Stewart then relocated to Florida, where he was a chef at The Capital Grille, a seafood and steakhouse chain known for its consistency and quality in fine dining. His wife had attended Rocky Mountain College in Billings and hoped to one day return to Montana. She knew that Stewart was ready for a career change, and when she saw the job opening for an executive chef at a steakhouse in Billings, she set the plan in motion for their family.
Fox, on the other hand, has worked in restaurants since he was a teenager, gaining expertise at all levels. Most recently, he managed five restaurants for Devil’s Thumb Ranch Resort & Spa in Colorado. Before that, he worked for King’s Seafood Company in California and a Michelin-star restaurant in Los Angeles. The call to launch the Buffalo Block seemed like a way to bring all that experience together on a scale that would challenge him, but also allow him to spend more time with his wife and three kids.
The night I dined here, Fox moved effortlessly from table to table, giving personal attention to each customer. He offered suggestions about the restaurant’s wine selection and handcrafted Prohibition-era inspired cocktails. His presence made dinner even more pleasant with each course. “My service philosophy has always been ‘guest-first,’” Fox says. “We try to go above and beyond to make sure guests feel that they are having a special experience, as if they are the only ones in the restaurant.”
The historic Rex Hotel was built in 1910 and is on the National Register of Historic Places. It’s an anchor in the ongoing restoration of Billings’ Montana Avenue, an area that holds claim to stories of both the territorial West when Will James, Buffalo Bill, and Calamity Jane bellied up to the bar, and the current narrative of a thriving downtown in Montana’s largest city.
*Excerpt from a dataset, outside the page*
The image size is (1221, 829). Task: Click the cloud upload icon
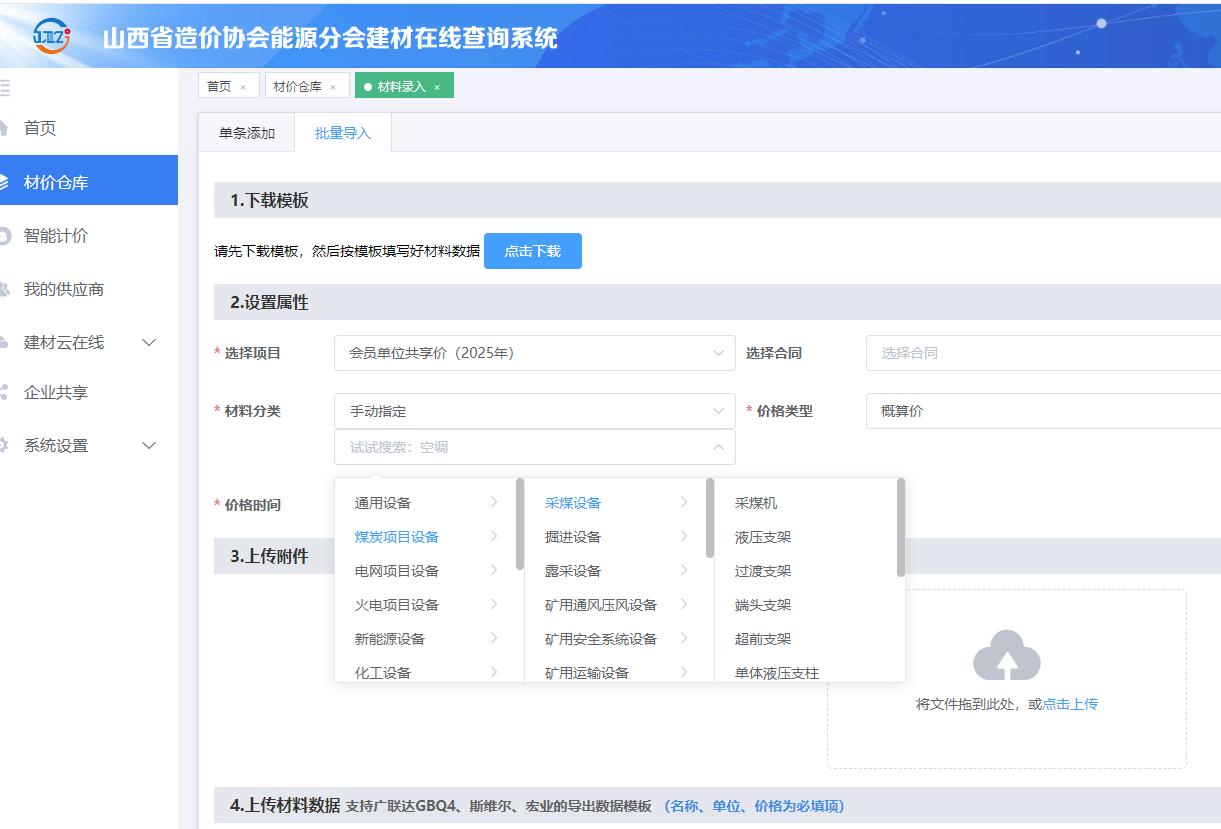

The bar held its own during Prohibition, and later became a favorite local restaurant over three decades until it abruptly closed in 2017. The Larsons stepped in to restore a piece of Billings that they’d come to love.
Hoping to re-create the special dining experiences the couple has had through years of travel, the Larsons recruited an A-list team to renovate and reshape The Rex. Local architect Dennis Deppmeier, principal of the firm 2north, and interior designer Jeremiah Young, of Kibler & Kirch, teamed up with the California-based firm Synergy Design to cultivate a luxurious and inviting high-end atmosphere.
The exquisitely renovated Buffalo Block restaurant was named for the vintage bricks that pepper the historic building and sidewalk, remnants of the pavers that were commonly used in the early 1900s throughout the West. The Larsons’ granddaughter coined the name one day while walking into the building before the new restaurant opened. Naming it the Buffalo Block seemed like the perfect way to honor the past while marking the future for an experience that food lovers won’t forget.